今回は、ブロックを壊したらアイテムが出現して、そのアイテムをゲットしたらなにか良いこと(悪いこと)が起こる仕組みを導入します。
- Mac mini (M1, 2020)
- Unity 2022.3.36f1
アイテムの導入
以下の7つのアイテムを作りました。
- ボールが速くなる
- ボールが遅くなる
- ボールが大きくなる
- ボールが増える
- ブロックが止まる
- パドルからミサイルが発射される
- ライフが増える
全部解説するのは大変なので、ボールが速くなるアイテムの実装を解説します。ほかもだいたい同じようなもんです。
アイテムのオブジェクトを作成
ブロックが破壊されたら一定の確率でアイテムが出現して、物理法則に則って落下していくようにします。そのアイテムのプレハブを作ります。
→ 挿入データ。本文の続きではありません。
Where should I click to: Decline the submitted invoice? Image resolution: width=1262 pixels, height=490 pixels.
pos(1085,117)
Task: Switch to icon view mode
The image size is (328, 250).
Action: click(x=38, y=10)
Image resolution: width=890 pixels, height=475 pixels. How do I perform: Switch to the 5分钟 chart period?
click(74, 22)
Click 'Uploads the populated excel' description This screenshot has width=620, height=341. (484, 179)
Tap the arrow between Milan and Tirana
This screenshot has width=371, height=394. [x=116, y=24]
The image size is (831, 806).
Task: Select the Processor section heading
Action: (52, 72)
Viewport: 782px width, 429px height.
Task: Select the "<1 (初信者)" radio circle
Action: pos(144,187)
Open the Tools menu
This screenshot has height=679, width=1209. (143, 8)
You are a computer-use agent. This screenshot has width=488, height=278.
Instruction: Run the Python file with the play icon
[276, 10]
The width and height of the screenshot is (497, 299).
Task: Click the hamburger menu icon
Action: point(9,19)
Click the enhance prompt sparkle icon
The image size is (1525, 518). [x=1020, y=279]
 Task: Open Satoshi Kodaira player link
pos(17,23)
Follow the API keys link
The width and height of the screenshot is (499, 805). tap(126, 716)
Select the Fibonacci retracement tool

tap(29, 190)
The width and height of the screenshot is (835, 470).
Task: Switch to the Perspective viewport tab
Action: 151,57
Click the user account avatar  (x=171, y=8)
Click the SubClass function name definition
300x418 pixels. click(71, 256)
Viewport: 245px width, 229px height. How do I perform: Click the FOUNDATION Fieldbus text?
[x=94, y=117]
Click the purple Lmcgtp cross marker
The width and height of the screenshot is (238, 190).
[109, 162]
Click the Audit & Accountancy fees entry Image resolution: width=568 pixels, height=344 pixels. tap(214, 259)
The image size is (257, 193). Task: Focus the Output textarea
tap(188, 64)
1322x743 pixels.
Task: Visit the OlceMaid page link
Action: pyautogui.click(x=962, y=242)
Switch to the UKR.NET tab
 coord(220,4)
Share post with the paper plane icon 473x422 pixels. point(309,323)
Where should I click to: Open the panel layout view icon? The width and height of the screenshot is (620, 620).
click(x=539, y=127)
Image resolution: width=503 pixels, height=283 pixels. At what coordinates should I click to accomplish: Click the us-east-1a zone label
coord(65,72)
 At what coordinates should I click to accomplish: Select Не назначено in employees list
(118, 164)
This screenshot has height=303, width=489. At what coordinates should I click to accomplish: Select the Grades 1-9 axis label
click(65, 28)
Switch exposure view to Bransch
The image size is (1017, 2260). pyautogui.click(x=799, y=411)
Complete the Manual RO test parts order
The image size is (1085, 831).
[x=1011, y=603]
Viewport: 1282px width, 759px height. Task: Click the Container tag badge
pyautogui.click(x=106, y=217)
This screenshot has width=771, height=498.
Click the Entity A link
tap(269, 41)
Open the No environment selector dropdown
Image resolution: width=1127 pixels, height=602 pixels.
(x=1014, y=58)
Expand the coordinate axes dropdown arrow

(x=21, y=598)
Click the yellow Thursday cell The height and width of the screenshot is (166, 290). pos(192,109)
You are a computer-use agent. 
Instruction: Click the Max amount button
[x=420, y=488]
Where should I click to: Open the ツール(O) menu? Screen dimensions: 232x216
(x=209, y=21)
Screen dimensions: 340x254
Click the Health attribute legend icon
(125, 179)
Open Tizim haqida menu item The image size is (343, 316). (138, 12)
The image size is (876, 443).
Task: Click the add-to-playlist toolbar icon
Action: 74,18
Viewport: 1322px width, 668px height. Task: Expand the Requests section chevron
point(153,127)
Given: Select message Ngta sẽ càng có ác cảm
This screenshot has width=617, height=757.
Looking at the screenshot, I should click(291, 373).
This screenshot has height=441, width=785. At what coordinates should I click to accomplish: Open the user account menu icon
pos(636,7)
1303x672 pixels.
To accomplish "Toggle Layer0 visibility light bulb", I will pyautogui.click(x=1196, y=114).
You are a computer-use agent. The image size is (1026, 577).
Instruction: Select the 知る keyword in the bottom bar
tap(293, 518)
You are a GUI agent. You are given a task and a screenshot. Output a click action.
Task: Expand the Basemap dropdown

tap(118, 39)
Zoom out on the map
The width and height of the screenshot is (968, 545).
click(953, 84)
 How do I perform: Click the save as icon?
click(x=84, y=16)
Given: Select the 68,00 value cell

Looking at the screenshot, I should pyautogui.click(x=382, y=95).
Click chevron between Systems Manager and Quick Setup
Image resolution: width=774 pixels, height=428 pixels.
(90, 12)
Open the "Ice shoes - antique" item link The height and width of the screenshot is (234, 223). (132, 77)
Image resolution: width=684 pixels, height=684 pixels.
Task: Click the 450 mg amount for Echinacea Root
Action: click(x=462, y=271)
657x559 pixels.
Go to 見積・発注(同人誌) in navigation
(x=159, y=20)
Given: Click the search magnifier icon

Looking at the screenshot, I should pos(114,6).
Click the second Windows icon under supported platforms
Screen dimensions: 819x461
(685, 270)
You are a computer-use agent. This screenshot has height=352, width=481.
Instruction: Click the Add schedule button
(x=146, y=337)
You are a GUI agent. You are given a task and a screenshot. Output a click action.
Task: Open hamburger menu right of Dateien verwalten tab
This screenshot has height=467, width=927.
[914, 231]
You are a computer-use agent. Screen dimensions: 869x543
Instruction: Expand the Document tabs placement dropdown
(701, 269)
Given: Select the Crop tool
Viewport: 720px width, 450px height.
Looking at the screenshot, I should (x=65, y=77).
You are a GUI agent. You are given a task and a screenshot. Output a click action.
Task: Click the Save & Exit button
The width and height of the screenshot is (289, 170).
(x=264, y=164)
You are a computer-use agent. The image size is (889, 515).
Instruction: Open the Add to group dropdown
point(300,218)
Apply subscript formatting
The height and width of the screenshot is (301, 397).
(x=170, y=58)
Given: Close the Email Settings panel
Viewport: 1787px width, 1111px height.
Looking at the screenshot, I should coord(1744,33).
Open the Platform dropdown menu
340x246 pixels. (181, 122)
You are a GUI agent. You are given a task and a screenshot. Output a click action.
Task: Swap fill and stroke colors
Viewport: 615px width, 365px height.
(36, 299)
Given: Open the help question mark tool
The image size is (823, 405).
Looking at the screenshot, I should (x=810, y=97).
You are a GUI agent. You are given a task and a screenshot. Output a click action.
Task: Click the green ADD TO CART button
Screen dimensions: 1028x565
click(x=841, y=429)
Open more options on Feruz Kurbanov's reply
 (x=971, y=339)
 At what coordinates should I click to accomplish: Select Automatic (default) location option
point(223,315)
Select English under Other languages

アイテムの形は何でもいいのですが「2D Object > Sprites > Circle」にしました。見た目を変えたいならば、画像を貼り付けたり色を変えたり大きさを変えたりします。
このアイテムは物理法則に則って落下させるので、「Rigidbody 2D」コンポーネントを追加します。そして以下のように設定します。
項目 | 値 | 説明 |
---|---|---|
Body Type | Dynamic | 物理法則に従って動かす |
Mass | 1 | 質量 |
Linear Drag | 0 | オブジェクトが直線運動するときの抵抗 |
Angular Drag | 0 | オブジェクトが回転するときの抵抗 |
Gravity Scale | 0.05 | 重力の強さを調整する係数 |
MassとGravity Scaleの値を変更すれば、アイテムの落ちかたが変わります。
プレイヤーと接触したことを検知したいので「Circle Collider 2D」を追加します。そして「Is Trigger」にチェックを入れます。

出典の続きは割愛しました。